Today, philosophers are challenged to conceive what a life without cultural identity might be like. And they are challenged to fight for ideas of justice and liberty. Napoleon said that there are two powers in the world: the sabre and the intellect. He was convinced that the intellect will defeat the sabre in the end.

Philosophers are not so much responsible for traditions, but for the ideas which exist in the minds of men. We are called to take care of implanting ideas which guide men towards a life in dignity and liberty. These ideas exist in various cultural interpretations. We have no time to loose.

                    I think that the solution of the African crisis depends neither on economic aid nor on a return to the sources of traditions or to African cultural identity, but on institutions of general public instruction and on the dissemination of enlightenment which assures stable political conditions of liberty and equality. I don’t think that enlightenment is sufficiently disseminated in Europe or that it is an integral part of the European culture. I think we must distinguish between the contents of European enlightenment and enlightenment as a form of facing or contesting inequalities. Structuralism emphasized that social life is based everywhere on an equality of exchanged gifts, whatever these gifts might be: women, animals, goods. The notion of equality, present in all cultures, is the germ of enlightenment. As you know, justice has always been defined as a form of equality.
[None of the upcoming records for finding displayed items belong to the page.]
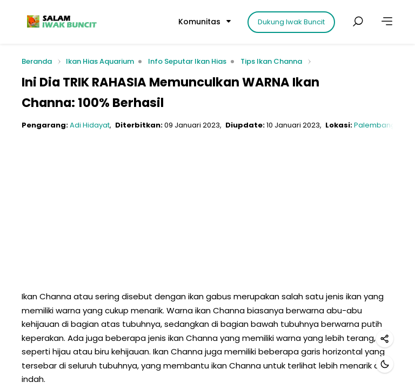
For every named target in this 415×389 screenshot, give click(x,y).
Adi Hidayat (90, 125)
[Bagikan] (384, 338)
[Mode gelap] (384, 364)
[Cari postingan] (357, 21)
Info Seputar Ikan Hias (187, 61)
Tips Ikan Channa (271, 61)
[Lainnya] (386, 21)
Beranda (37, 61)
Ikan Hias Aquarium (100, 61)
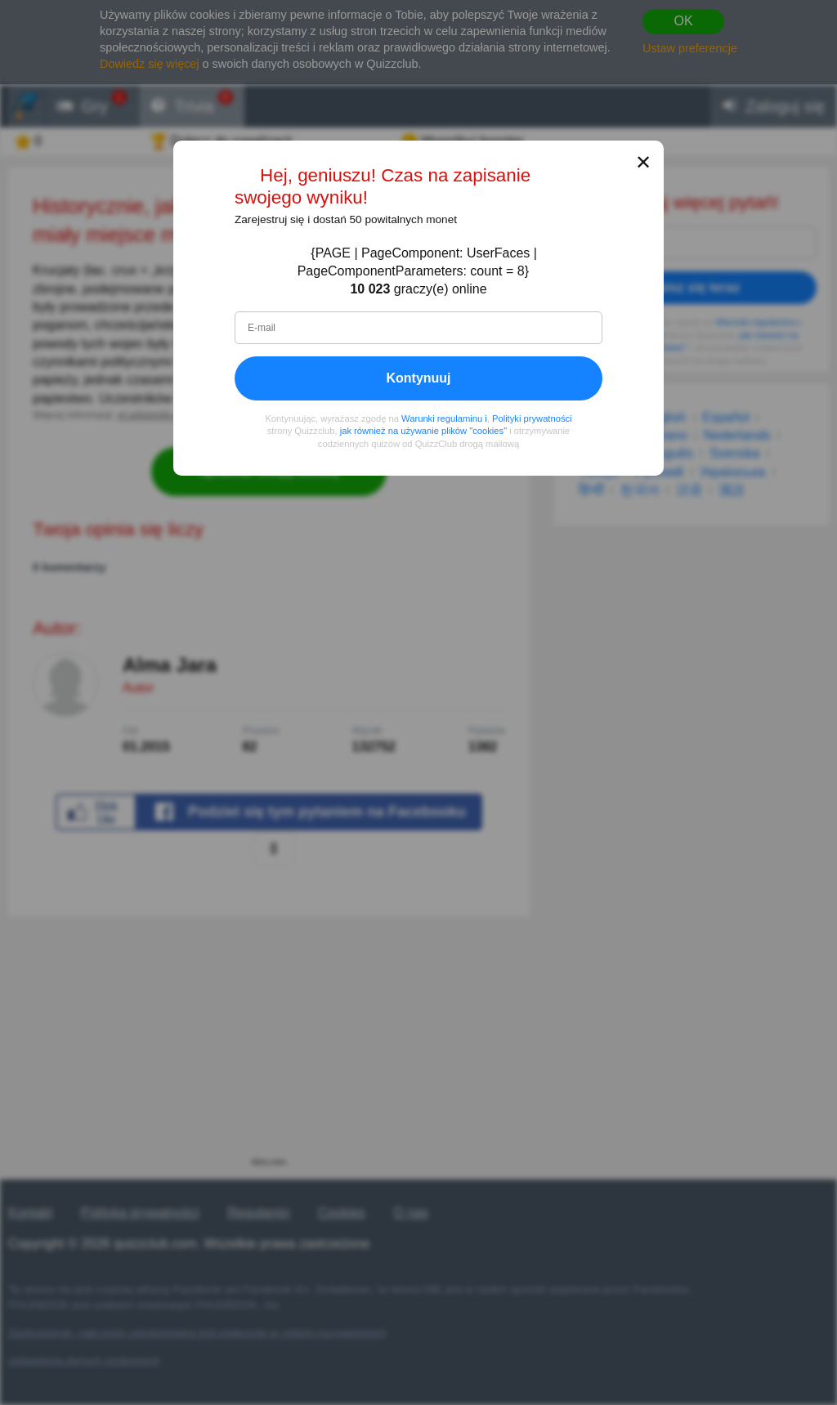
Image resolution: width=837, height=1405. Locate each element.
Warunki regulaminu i (444, 418)
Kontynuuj (418, 378)
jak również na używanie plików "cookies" (423, 431)
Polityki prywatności (532, 418)
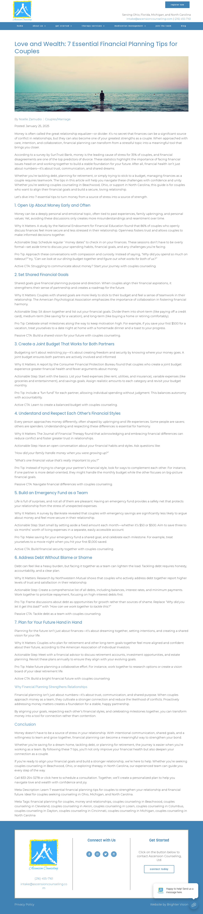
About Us (38, 26)
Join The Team (163, 26)
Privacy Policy (24, 904)
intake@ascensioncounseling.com (149, 18)
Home (20, 26)
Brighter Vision (177, 904)
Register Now (177, 4)
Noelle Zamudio (30, 119)
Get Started (62, 26)
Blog (183, 26)
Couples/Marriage (58, 119)
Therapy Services (92, 26)
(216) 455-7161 (183, 18)
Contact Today (159, 869)
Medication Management (128, 26)
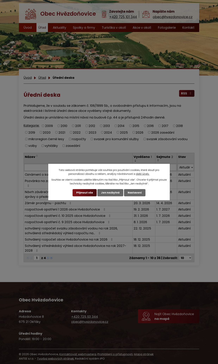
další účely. (143, 174)
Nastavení (135, 192)
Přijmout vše (84, 192)
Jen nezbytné (110, 192)
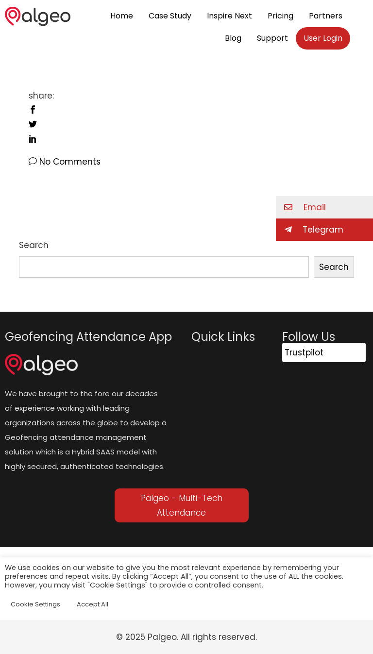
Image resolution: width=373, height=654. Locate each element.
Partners (325, 15)
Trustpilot (304, 352)
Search (34, 245)
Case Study (170, 15)
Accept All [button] (92, 604)
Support (272, 38)
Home (121, 15)
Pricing (280, 15)
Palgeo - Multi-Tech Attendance (181, 505)
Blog (233, 38)
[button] (324, 207)
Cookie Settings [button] (35, 604)
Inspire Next (229, 15)
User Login (323, 38)
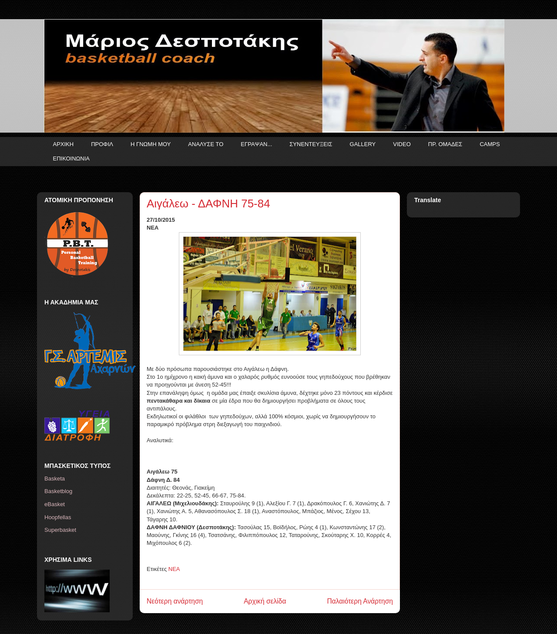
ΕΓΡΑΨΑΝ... (256, 144)
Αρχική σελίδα (265, 601)
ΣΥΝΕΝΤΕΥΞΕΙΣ (310, 144)
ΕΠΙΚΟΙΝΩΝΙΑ (71, 158)
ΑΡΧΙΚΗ (63, 144)
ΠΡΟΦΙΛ (102, 144)
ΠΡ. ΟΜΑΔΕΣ (445, 144)
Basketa (54, 478)
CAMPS (490, 144)
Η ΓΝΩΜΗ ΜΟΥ (151, 144)
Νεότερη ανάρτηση (175, 601)
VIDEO (401, 144)
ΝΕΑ (174, 569)
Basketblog (58, 491)
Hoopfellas (57, 517)
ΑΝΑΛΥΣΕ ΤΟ (205, 144)
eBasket (54, 504)
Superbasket (60, 530)
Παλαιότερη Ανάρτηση (360, 601)
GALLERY (363, 144)
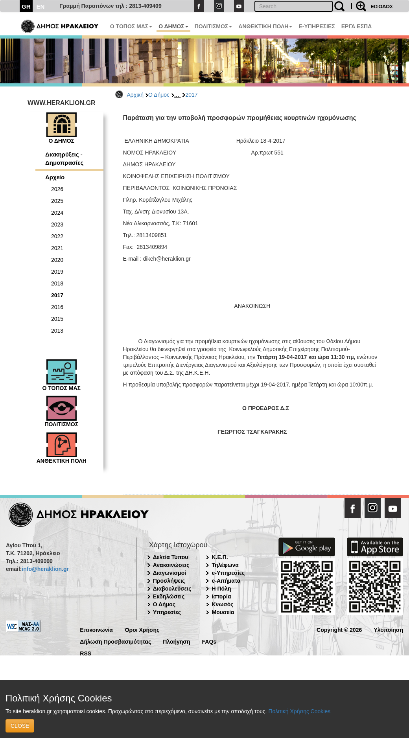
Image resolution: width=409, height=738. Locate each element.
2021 (57, 248)
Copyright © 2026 (339, 629)
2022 (57, 236)
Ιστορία (221, 596)
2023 (57, 224)
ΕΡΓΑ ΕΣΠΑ (356, 26)
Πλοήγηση (176, 641)
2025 (57, 201)
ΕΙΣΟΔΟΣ (381, 6)
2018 (57, 283)
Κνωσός (222, 604)
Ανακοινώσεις (171, 565)
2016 (57, 307)
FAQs (209, 641)
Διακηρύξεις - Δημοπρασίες (64, 158)
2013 (57, 331)
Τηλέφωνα (225, 565)
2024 (57, 213)
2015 (57, 319)
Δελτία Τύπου (170, 557)
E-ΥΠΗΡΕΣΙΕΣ (316, 26)
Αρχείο (54, 177)
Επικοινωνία (96, 629)
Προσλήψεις (169, 581)
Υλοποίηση (388, 629)
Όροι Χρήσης (142, 629)
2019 (57, 272)
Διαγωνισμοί (169, 573)
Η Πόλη (221, 588)
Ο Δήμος (158, 95)
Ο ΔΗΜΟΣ (173, 26)
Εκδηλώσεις (169, 596)
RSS (85, 652)
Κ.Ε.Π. (220, 557)
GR (26, 6)
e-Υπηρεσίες (228, 573)
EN (41, 6)
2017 (191, 95)
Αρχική (135, 95)
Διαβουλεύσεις (172, 588)
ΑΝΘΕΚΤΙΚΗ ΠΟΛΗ (265, 26)
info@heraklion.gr (45, 569)
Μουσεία (223, 612)
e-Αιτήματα (226, 581)
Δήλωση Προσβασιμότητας (115, 641)
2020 (57, 260)
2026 (57, 189)
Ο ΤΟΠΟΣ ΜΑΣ (131, 26)
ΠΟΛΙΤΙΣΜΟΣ (213, 26)
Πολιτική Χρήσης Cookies (299, 711)
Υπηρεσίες (167, 612)
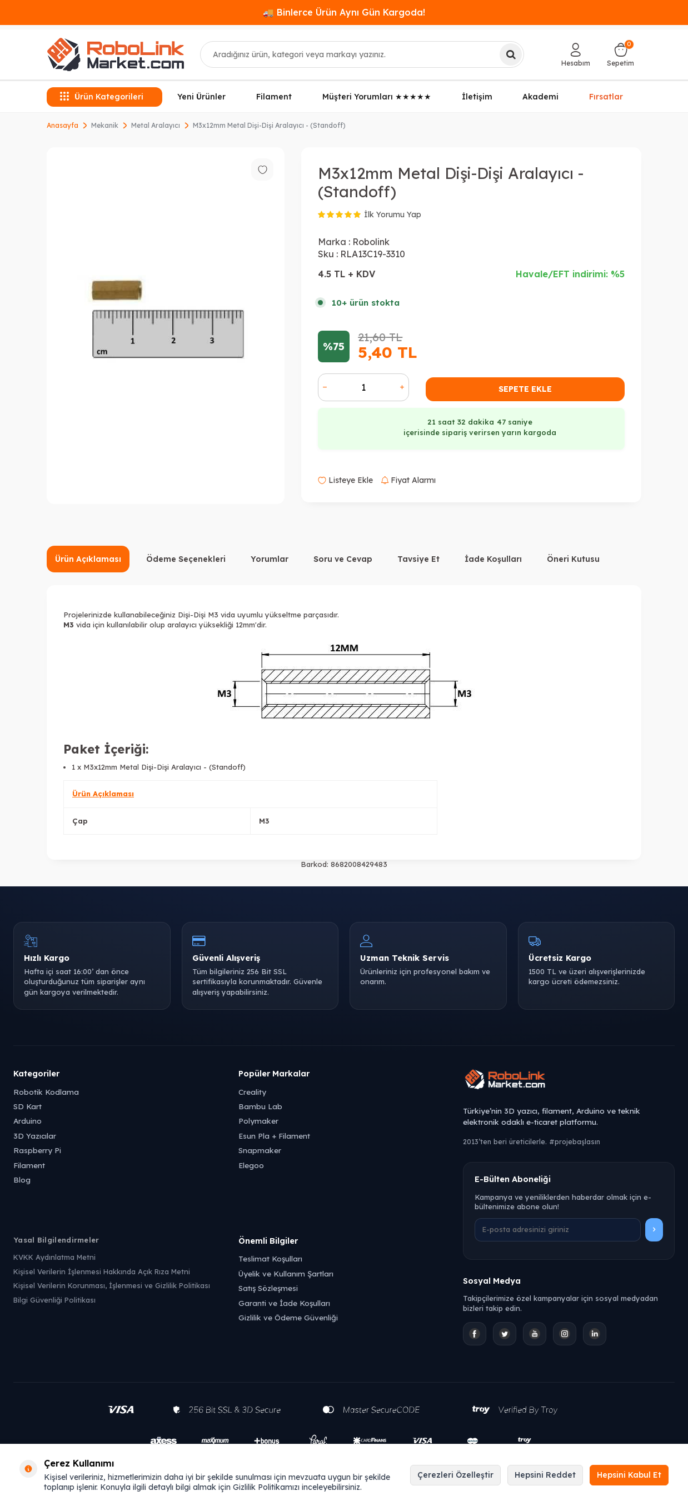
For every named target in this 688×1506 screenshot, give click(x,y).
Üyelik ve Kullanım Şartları (285, 1273)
                        In Europe like everywhere else enlightenment is an explosive potential, regarding cultures which are systems of exploitation and oppression of man. For those who profit from the established order, enlightenment always seems an alien element to culture. We do not know well enough, what enlightenment in the context of the African culture will be and can be. Philosophers can help to bring forth this knowledge.                            

Notes



1 I am refering to the German translation: Philosophie der Bantu. Heidelberg 1956.

 

2 An Essay on African Philosophical Thought. Cambridge 1987.